The fool Kelvun was more obsessed with treachery in his inner circle than he was with the enemies that were beginning to gather in all directions. Ostensibly they were all stewards of the king’s lands, and wars between those lands were supposed to be rare, but if the King felt threatened by the glorious ascent of Kelvun “Goblins Bane” Garvin, then he might allow such a thing. And if a war came to pace, the Lich had no doubt that both of Greshen’s neighbors would strike at once.

Necessarily, such a war would have to be one fought between mortal powers, the Lich thought with frustration. It would be easy enough for it to field an army of the dead and crush either region, but that would draw in the church, and upset all the Lich’s plans. No, since its pet lordling was busy chasing the skirts of barmaids in Blackwater Landing, it would fall to the darkness to stop the war before it could get started.

Normally it would be all in favor of a little war.
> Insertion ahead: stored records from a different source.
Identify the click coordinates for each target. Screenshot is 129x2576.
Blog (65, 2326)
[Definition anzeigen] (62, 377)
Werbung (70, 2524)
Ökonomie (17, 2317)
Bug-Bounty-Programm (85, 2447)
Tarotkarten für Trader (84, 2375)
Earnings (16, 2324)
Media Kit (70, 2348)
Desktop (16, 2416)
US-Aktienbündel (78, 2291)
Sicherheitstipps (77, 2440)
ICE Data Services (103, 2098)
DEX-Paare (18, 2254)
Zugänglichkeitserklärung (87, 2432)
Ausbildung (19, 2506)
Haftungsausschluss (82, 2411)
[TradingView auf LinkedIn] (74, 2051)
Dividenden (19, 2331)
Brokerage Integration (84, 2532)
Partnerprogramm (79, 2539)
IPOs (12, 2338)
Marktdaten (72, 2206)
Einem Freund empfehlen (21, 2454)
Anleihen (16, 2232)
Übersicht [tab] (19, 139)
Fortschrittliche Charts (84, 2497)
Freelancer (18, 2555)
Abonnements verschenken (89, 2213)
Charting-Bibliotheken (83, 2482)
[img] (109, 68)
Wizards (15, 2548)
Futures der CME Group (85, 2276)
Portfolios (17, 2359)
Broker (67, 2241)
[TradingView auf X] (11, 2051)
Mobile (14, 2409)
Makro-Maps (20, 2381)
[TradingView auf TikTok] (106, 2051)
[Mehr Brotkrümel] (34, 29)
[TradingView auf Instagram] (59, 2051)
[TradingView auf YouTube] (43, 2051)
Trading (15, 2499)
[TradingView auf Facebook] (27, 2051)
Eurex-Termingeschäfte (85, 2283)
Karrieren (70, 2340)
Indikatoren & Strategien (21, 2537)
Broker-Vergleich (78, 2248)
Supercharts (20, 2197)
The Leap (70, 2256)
Some infighting that left thousands dead while nothing else really changed was exactly what the Lich had just done to the county with its goblin army. A new army would remove his pawn though, and with it the gold that had been promised to it, and for the darkness, that was intolerable. Something had to be done, and for better or worse, the only tool it had that could work such a miracle was a plague.

It had been cooking up several, using the gray shivers as a basis, but until recently it had been focusing on creating diseases that maximized suffering rather than contagion. That had changed. Now it wanted something that didn’t just make the afflicted pray for death, it wanted something that made sure that where one victim fell with a fever ten more would soon follow.

This would take time, so for every minute the Lich wasted on building the perfect disease that would kill off enough men to ensure another war free year or two, it increased the boy’s paranoia just a bit more in his sleep. If the Lich wasn’t going to be able to focus on what was truly important, then neither would its servant.